SET PROBLEM —
In the records below, change every occurrence of "timestamp" to "time stamp" and reproduce all other text unchanged.

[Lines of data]
== == ==

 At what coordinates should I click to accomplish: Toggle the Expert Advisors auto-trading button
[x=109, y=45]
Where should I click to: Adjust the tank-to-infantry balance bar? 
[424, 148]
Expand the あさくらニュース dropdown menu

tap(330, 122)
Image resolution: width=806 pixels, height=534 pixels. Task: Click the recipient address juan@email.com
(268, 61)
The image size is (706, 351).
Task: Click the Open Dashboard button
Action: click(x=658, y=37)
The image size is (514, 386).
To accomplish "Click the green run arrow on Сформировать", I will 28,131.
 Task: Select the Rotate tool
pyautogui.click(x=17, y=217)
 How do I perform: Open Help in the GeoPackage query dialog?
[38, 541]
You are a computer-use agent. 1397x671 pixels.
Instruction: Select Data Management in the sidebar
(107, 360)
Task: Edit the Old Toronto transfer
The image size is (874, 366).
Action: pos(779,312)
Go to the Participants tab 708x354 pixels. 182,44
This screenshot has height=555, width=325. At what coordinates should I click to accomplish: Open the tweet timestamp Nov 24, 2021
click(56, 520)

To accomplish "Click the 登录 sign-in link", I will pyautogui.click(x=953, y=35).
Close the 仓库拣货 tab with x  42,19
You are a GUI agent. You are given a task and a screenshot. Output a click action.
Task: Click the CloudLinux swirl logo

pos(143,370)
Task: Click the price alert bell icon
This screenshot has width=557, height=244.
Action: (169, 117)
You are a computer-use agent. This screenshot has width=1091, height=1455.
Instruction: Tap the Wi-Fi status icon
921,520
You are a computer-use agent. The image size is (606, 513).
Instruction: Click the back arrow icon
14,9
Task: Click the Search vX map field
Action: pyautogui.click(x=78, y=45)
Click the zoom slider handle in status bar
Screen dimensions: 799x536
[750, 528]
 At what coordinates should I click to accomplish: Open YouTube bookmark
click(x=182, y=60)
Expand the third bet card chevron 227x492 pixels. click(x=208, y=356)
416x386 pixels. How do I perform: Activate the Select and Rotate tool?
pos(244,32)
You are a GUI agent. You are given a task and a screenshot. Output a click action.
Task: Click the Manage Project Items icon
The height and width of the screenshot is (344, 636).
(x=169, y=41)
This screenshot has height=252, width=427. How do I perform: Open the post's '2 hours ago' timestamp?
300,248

== == ==

EXPECTED ANSWER —
 At what coordinates should I click to accomplish: Toggle the Expert Advisors auto-trading button
[x=109, y=45]
Where should I click to: Adjust the tank-to-infantry balance bar? 
[424, 148]
Expand the あさくらニュース dropdown menu

tap(330, 122)
Image resolution: width=806 pixels, height=534 pixels. Task: Click the recipient address juan@email.com
(268, 61)
The image size is (706, 351).
Task: Click the Open Dashboard button
Action: click(x=658, y=37)
The image size is (514, 386).
To accomplish "Click the green run arrow on Сформировать", I will 28,131.
 Task: Select the Rotate tool
pyautogui.click(x=17, y=217)
 How do I perform: Open Help in the GeoPackage query dialog?
[38, 541]
You are a computer-use agent. 1397x671 pixels.
Instruction: Select Data Management in the sidebar
(107, 360)
Task: Edit the Old Toronto transfer
The image size is (874, 366).
Action: pos(779,312)
Go to the Participants tab 708x354 pixels. 182,44
This screenshot has height=555, width=325. At what coordinates should I click to accomplish: Open the tweet time stamp Nov 24, 2021
click(56, 520)

To accomplish "Click the 登录 sign-in link", I will pyautogui.click(x=953, y=35).
Close the 仓库拣货 tab with x  42,19
You are a GUI agent. You are given a task and a screenshot. Output a click action.
Task: Click the CloudLinux swirl logo

pos(143,370)
Task: Click the price alert bell icon
This screenshot has width=557, height=244.
Action: (169, 117)
You are a computer-use agent. This screenshot has width=1091, height=1455.
Instruction: Tap the Wi-Fi status icon
921,520
You are a computer-use agent. The image size is (606, 513).
Instruction: Click the back arrow icon
14,9
Task: Click the Search vX map field
Action: pyautogui.click(x=78, y=45)
Click the zoom slider handle in status bar
Screen dimensions: 799x536
[750, 528]
 At what coordinates should I click to accomplish: Open YouTube bookmark
click(x=182, y=60)
Expand the third bet card chevron 227x492 pixels. click(x=208, y=356)
416x386 pixels. How do I perform: Activate the Select and Rotate tool?
pos(244,32)
You are a GUI agent. You are given a task and a screenshot. Output a click action.
Task: Click the Manage Project Items icon
The height and width of the screenshot is (344, 636).
(x=169, y=41)
This screenshot has height=252, width=427. How do I perform: Open the post's '2 hours ago' time stamp?
300,248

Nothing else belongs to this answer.